Greene, a travel blogger and social media administrator, was so incensed by the Photoshop proposition that she blasted the company on Twitter. 

“I’m going to need someone to explain to me why @Lifetouch offers PHOTO RETOUCH for KIDS school pics?!” she tweeted late last month. “What the hell?!”

She said she never received a response. In a statement to The Post, Lifetouch said, “Our goal is always to authentically capture each child we photograph. Photo retouch is an entirely opt-in service that customers choose to add on to photo packages. Most, if not all, school photography companies offer this service and it’s an expectation as an available option for schools.”

Jennifer Greene was outraged by the idea that she should retouch her daughter Madeline’s school photo (inset left). “It’s teaching kids that they need to look perfect,” she said. Courtesy of Jennifer Greene

Last November, Tampa, Fla.-based mom Kristin Loerns did a double-take when she received her son Kieran’s school photos. His adorable freckles had vanished.

“I gave permission for ‘basic retouching,’ which would be removing blemishes, and they removed all of his freckles instead,” the 36-year-old blogger (@loefamilyloves) and photographer told The Post.

She complained to Lifetouch, which remedied the situation by resending the pictures with Kieran’s adorable freckles returned.
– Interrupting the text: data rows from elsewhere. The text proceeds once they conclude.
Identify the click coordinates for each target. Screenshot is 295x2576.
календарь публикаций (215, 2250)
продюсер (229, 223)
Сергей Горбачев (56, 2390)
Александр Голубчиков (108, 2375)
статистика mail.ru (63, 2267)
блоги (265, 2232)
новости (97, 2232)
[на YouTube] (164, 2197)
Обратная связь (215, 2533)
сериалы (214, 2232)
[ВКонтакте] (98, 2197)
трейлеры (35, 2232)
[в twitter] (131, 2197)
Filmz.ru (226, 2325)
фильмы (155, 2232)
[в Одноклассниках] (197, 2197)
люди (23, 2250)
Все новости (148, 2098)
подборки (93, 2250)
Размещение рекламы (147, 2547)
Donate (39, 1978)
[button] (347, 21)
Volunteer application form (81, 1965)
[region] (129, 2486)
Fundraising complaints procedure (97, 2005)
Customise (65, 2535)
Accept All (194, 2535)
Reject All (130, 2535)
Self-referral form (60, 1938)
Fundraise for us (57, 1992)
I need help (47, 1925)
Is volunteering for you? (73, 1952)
After removing young Kieran’s freckles (shown here), Lifetouch agreed to resend the non-edited image to his family free of charge. Courtesy of Kristin Amanda/@loef

School picture alterations don’t appear to be limited to the airbrushing of a child’s skin, teeth or blemishes.

Whitney Rose, a mom of two hearing-impaired toddlers, told The Post that she believes a photographer from a different company erased her 3-year-old son’s hearing aids from his school picture. Her outrage over the apparent offense garnered 2.2 million views on TikTok.
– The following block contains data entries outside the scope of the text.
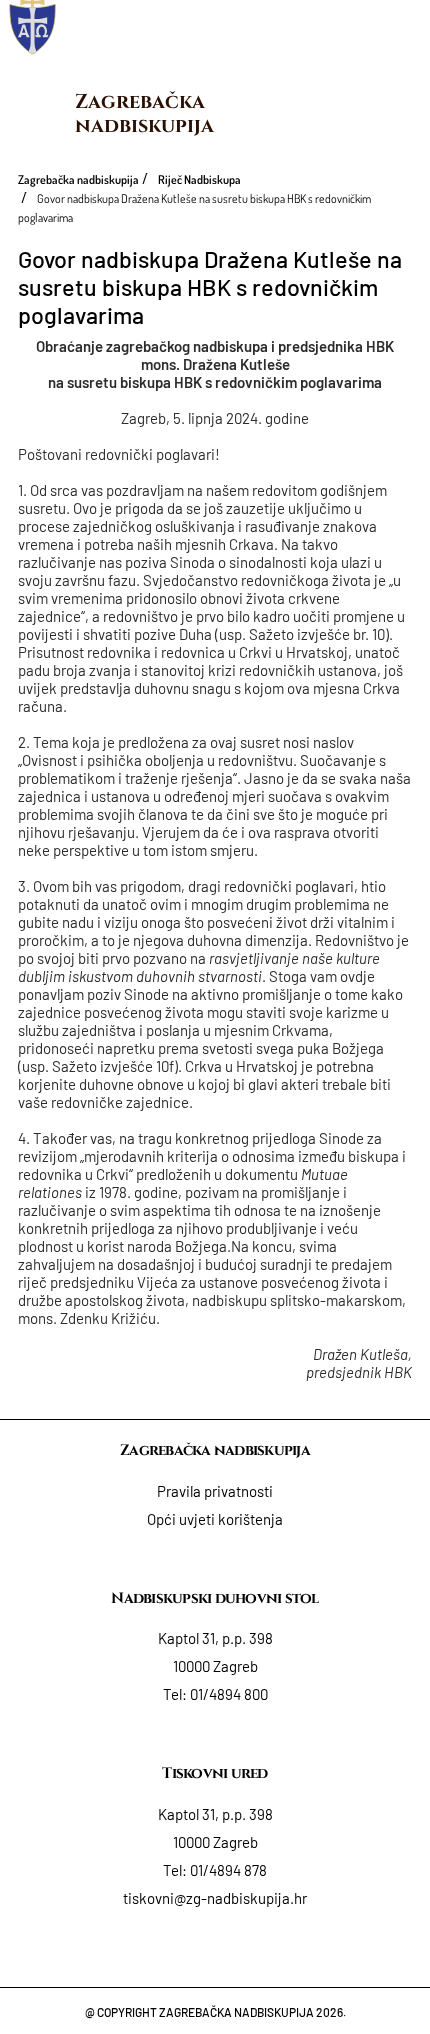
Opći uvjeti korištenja (215, 1519)
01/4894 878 (228, 1870)
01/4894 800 (229, 1694)
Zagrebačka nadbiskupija (144, 113)
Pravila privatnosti (215, 1491)
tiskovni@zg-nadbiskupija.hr (215, 1898)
“These are my son’s hearing aids. They help him hear, they’re a part of who he is and he likes them,” Rose said on her TikTok account, @TheseDeafKidsRock.
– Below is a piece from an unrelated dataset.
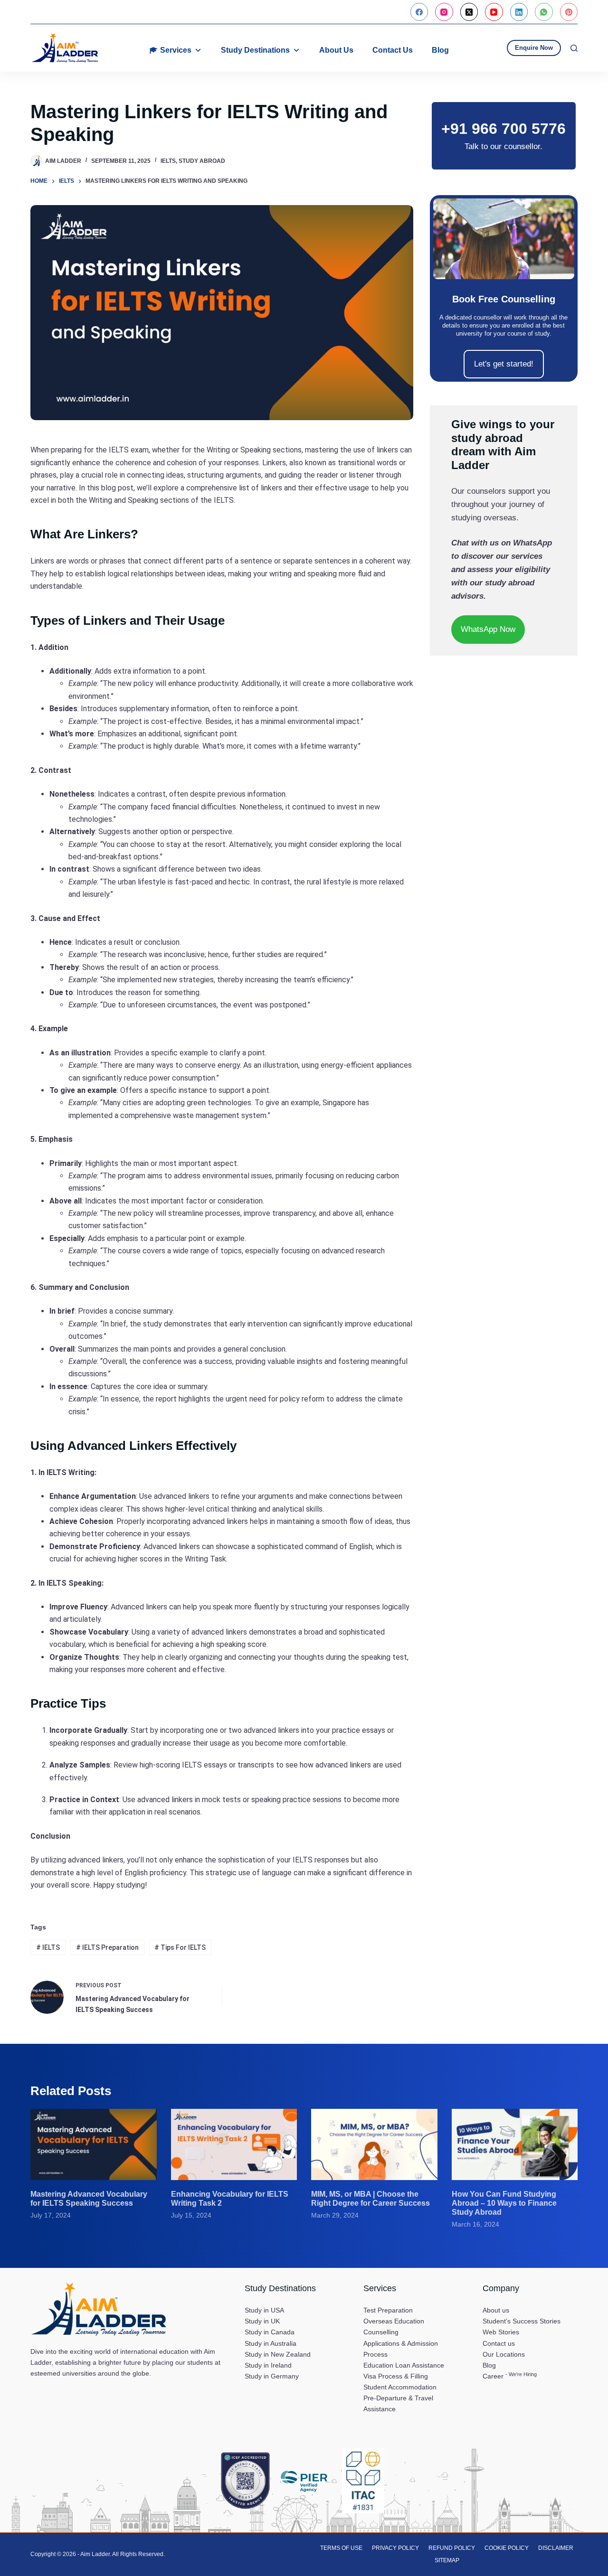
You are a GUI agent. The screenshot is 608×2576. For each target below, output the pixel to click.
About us (496, 2310)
“It’s sending a message to him that part of who he is, his hearing loss, is something he should be ashamed of.”

But Manhattan mom Heidi Green — an event and professional portrait photographer who spent 10 years snapping school pictures — said it is often parents who are pushing for perfection.

“The parent feels like they had to get [the flaw] fixed in order to enjoy the school picture, or to make the child look better,” she said.

Green said there’s a fine line between standard photo editing and damaging retouching — particularly if the perceived imperfection is permanent.

One year, a client asked Green to edit out a life-long scar caused by a birth defect on her daughter’s face.

“I felt bad about it,” she said. “I smoothed it out a little bit so that she’d be happy with the picture without changing much.

“Removing a permanent scar to me would be like saying, ‘Can you make my child’s eyes blue?’” Green added. “Because why would you want your kid to look in the picture like they don’t look in real life?”

As both a mother and picture day photographer, Green understands both sides of the Photoshopping controversy. Photo credit is Heidi Green Phot

Still, Green says not all edits are sinister. She has long offered free-of-charge retouches for children whose pictures showed visible scratches, blemishes, messy hair from playing or eyeglass glare. Some changes, like minor teeth whitening, are part of the overall photo-editing process.

That type of minor retouching is something children won’t notice, said Yamalis Diaz, a child psychologist at NYU Langone.

What is concerning is when a child learns that their permanent characteristics have been changed in a photo — and no longer reflect what they see in the mirror.

“Could that start to make them feel inadequate? … Can that lead to some anxiety and depressed mood, eating disorders, body dysmorphia? Absolutely,” Diaz said.

Unlike adults, children are in an “evolution” stage of understanding themselves — and something as simple as messing with a school picture can be damaging.

“Instead of accepting your physical characteristics, your disability, your features, your appearance, you’re supposed to be fixing it or hiding it,” Diaz said. “And that is a dangerous message to send.”